Start of Given data

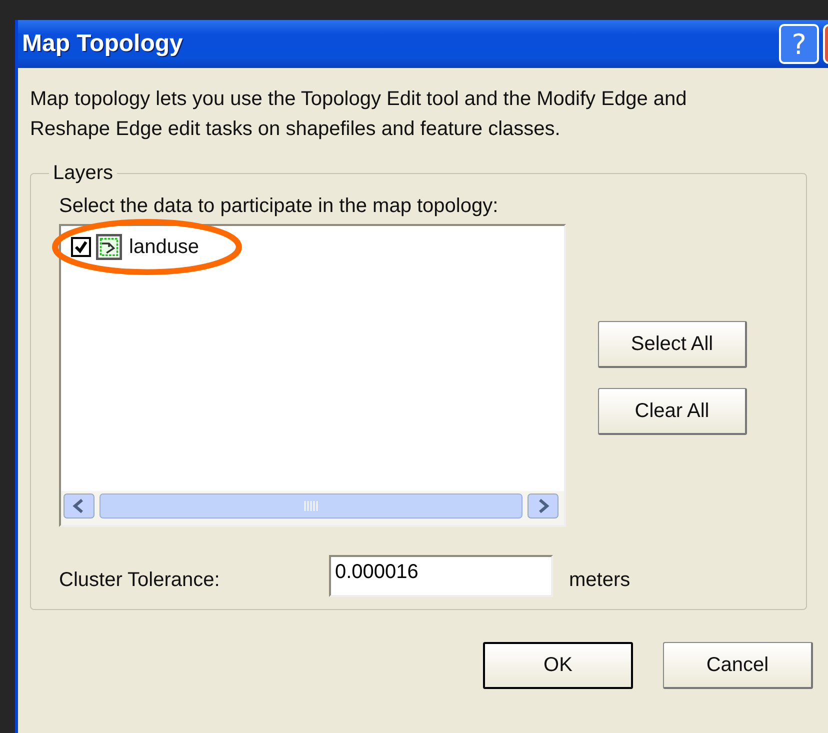  What do you see at coordinates (441, 576) in the screenshot?
I see `tolerance-field: 0.000016` at bounding box center [441, 576].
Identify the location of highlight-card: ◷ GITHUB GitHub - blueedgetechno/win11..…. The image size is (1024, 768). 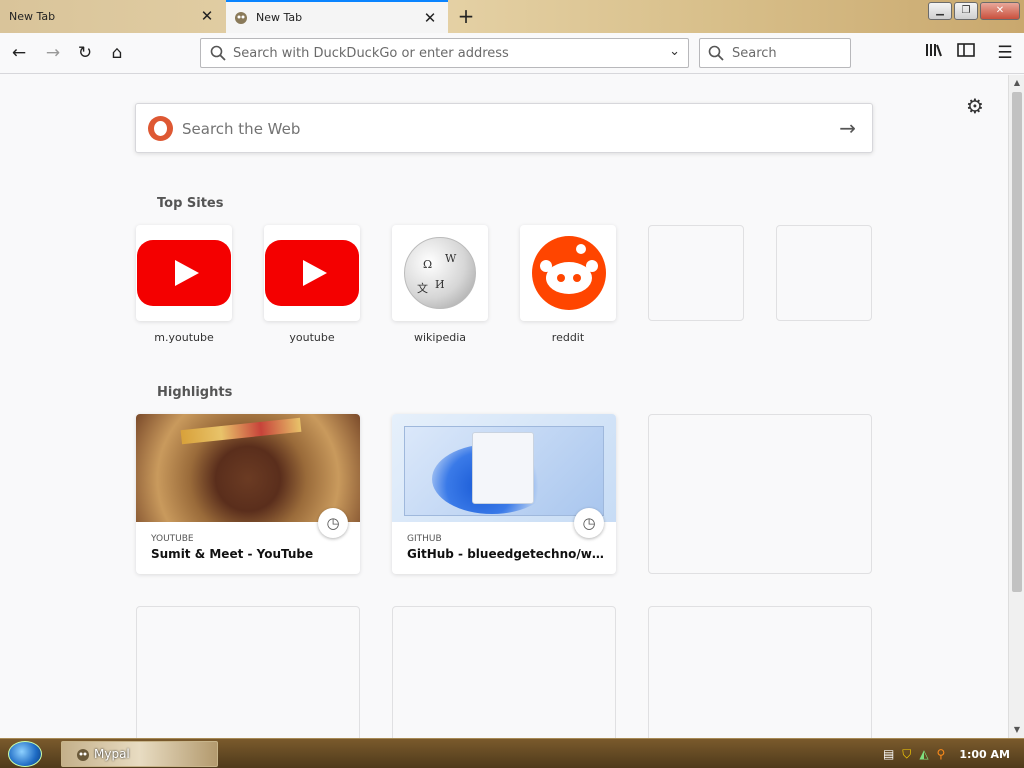
(504, 494).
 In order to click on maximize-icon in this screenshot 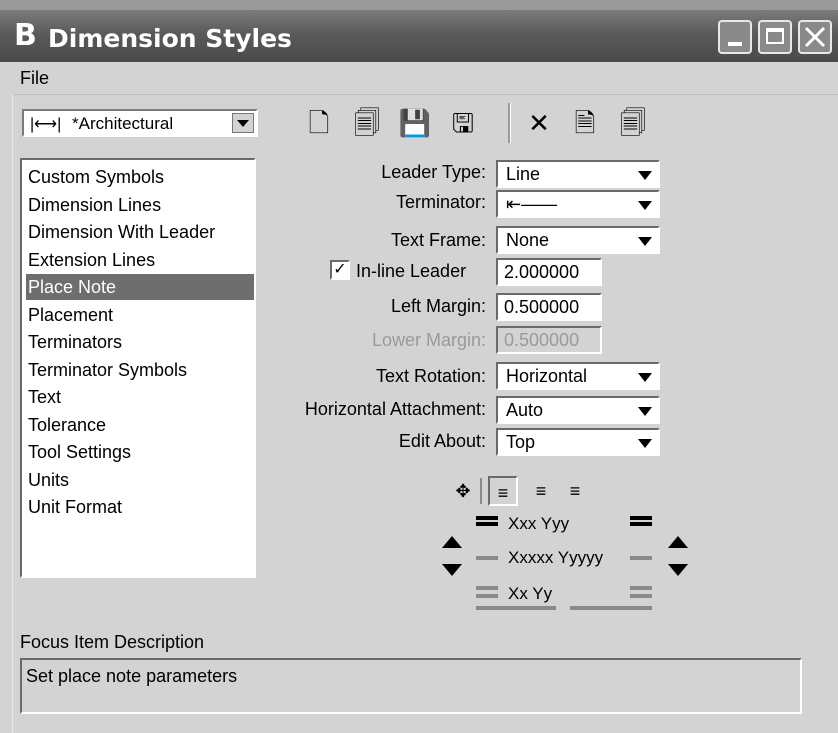, I will do `click(775, 36)`.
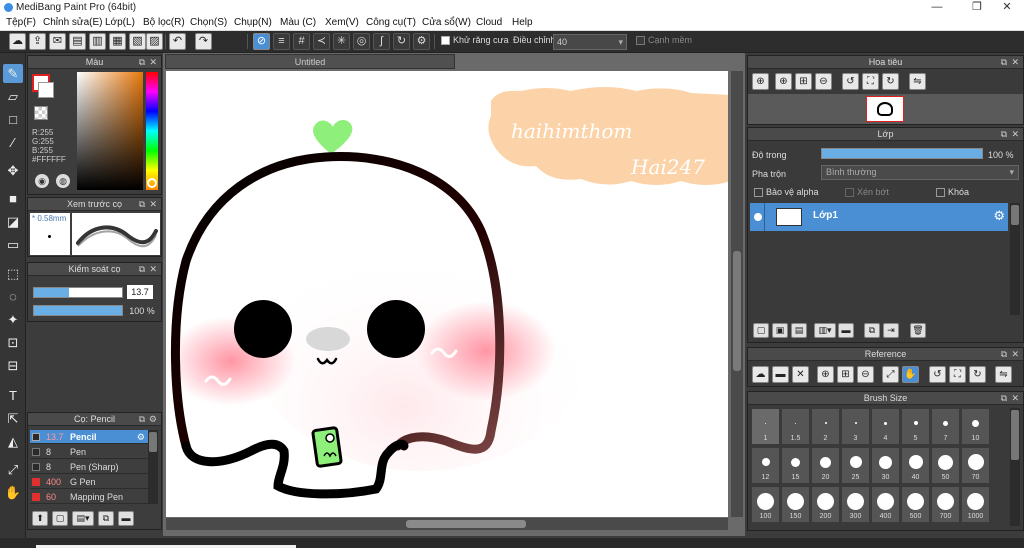  I want to click on concentric-snap-icon: ◎, so click(362, 42).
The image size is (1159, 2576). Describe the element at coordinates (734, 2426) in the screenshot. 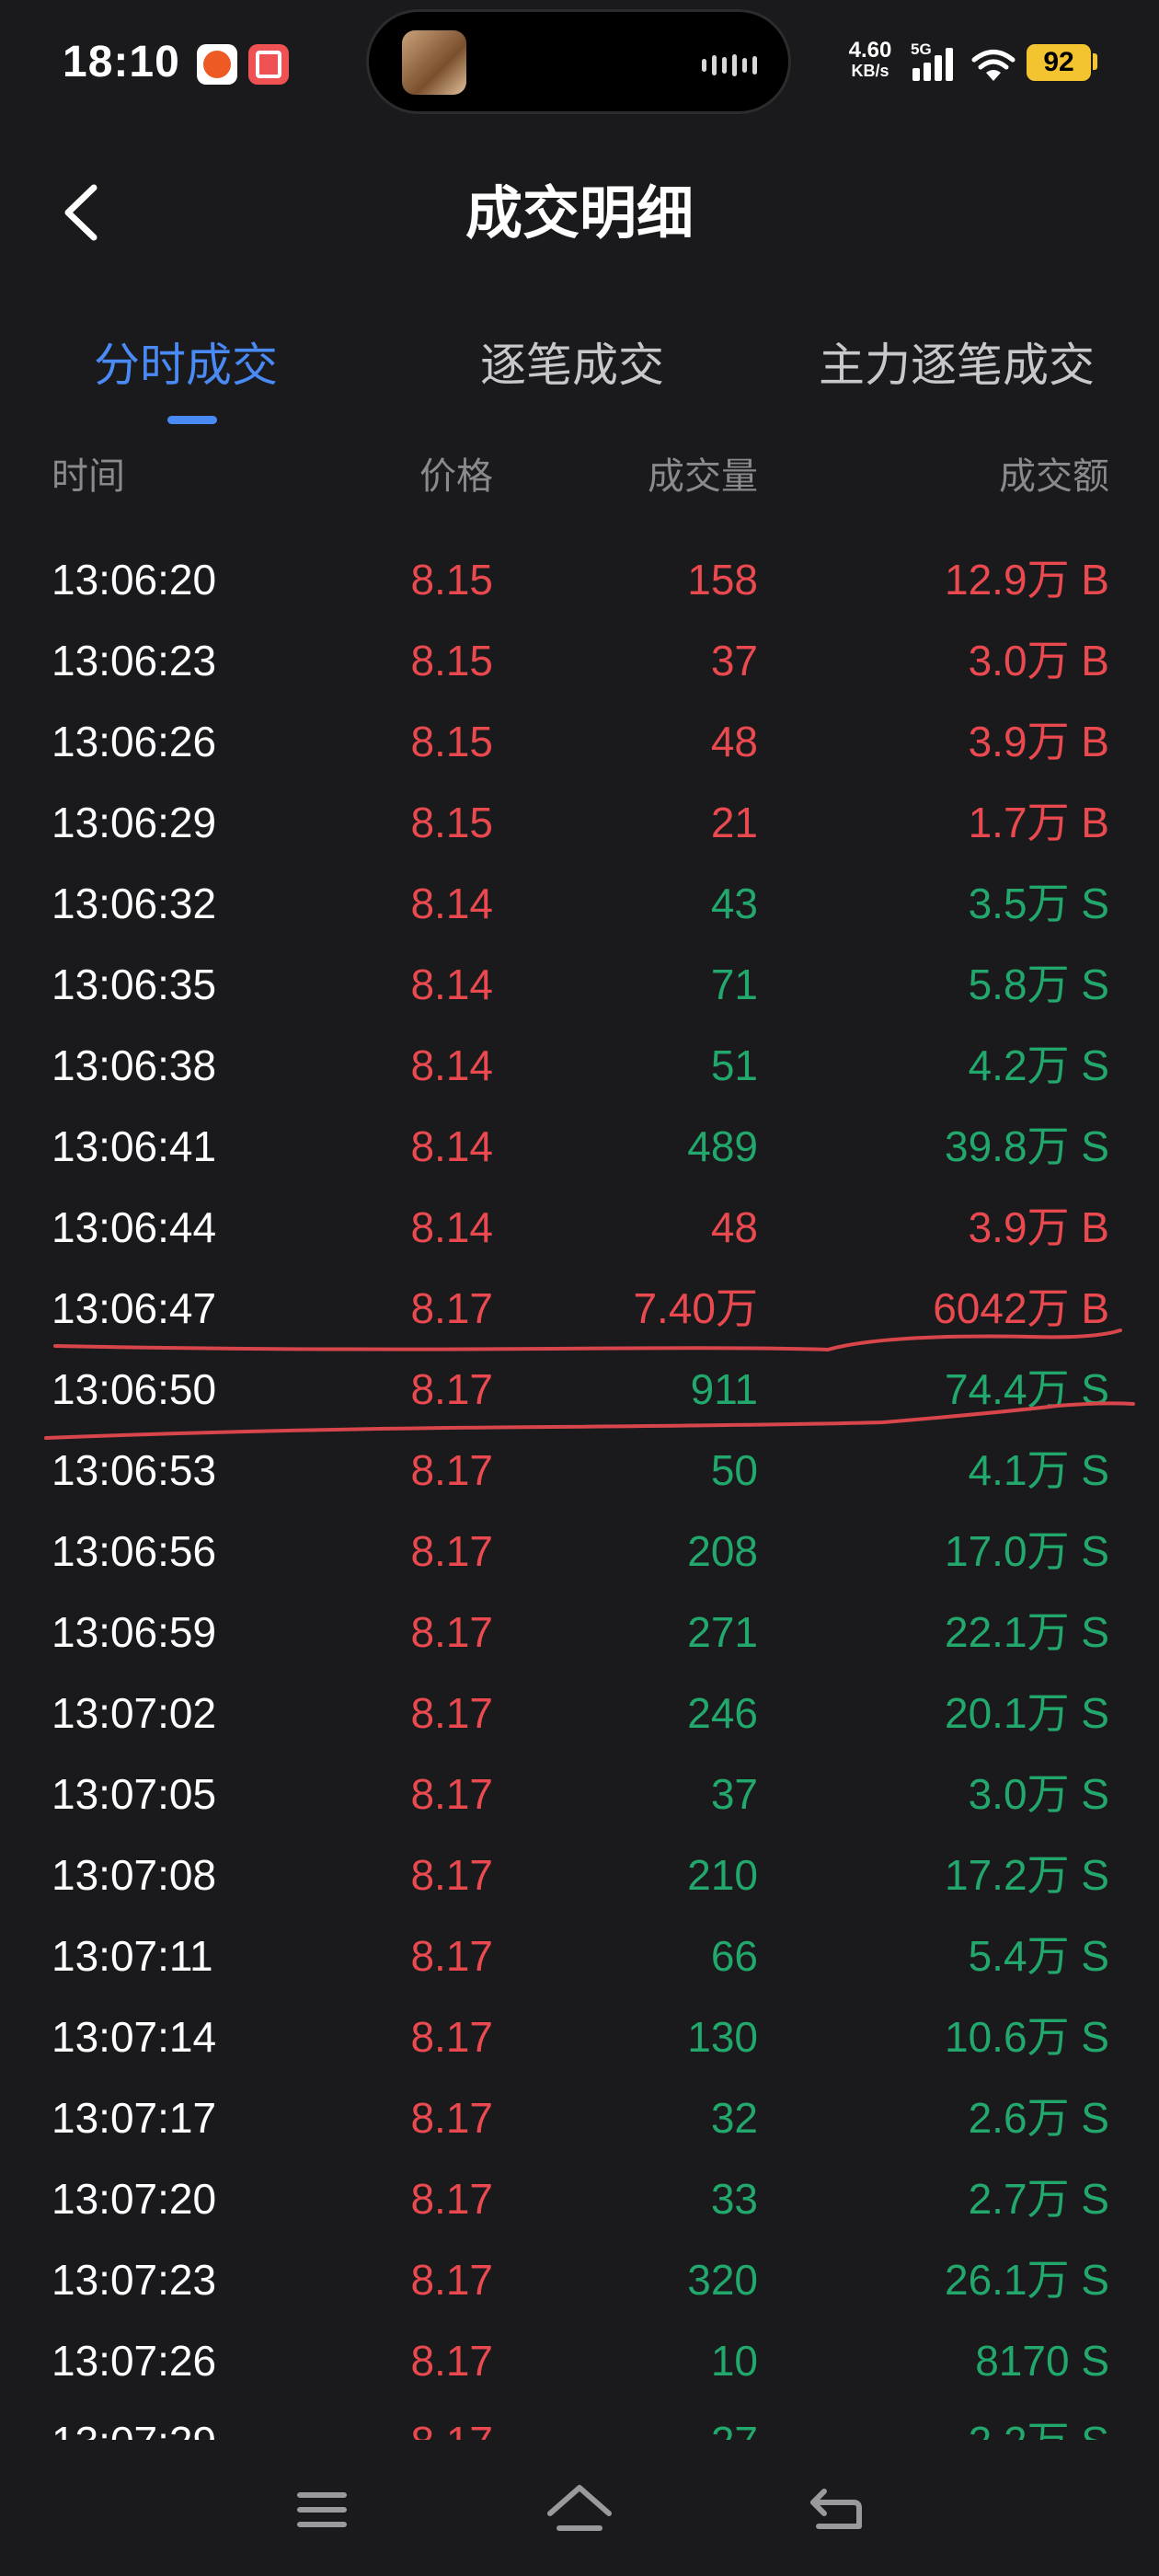

I see `trade-volume: 27` at that location.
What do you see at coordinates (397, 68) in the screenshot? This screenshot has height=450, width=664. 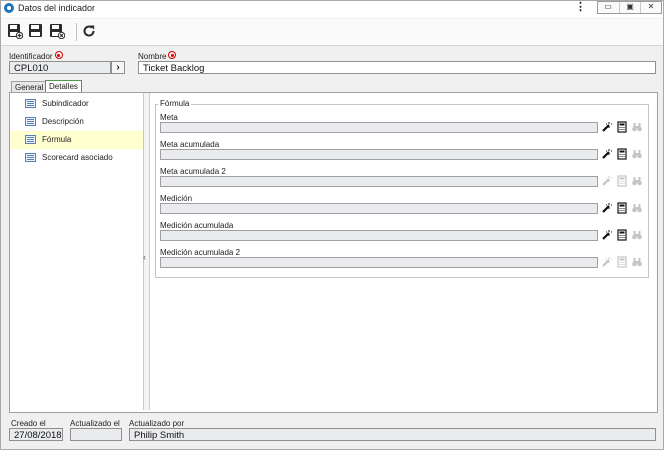 I see `nombre-input: Ticket Backlog` at bounding box center [397, 68].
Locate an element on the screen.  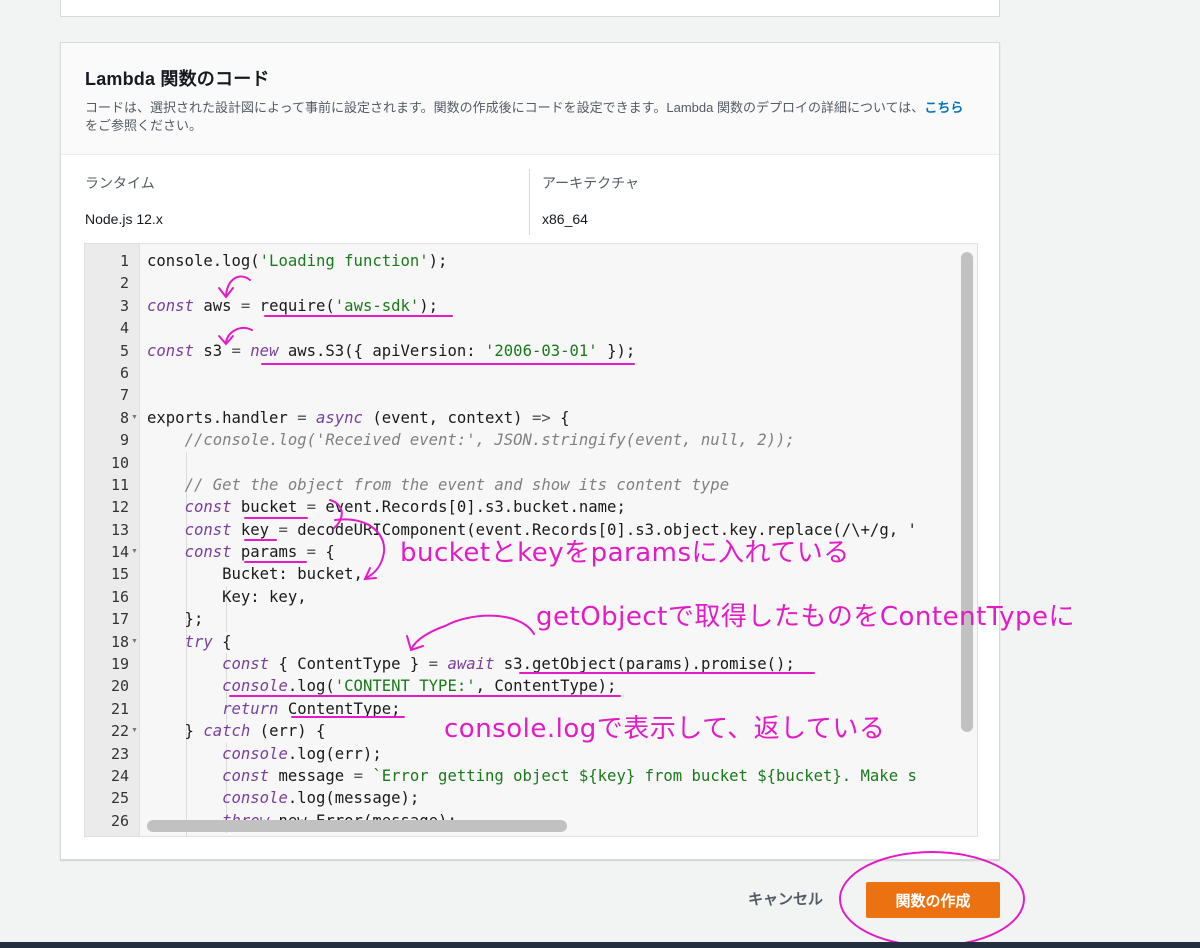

End of Given data

Your task: Repeat word for word the rows starting at the line that contains "Identify the location" and ending at the line that contains "(504, 494).". Leave the pictures out.

Response for this exercise:
Identify the location of highlight-card: ◷ GITHUB GitHub - blueedgetechno/win11..…. The image size is (1024, 768). 
(504, 494).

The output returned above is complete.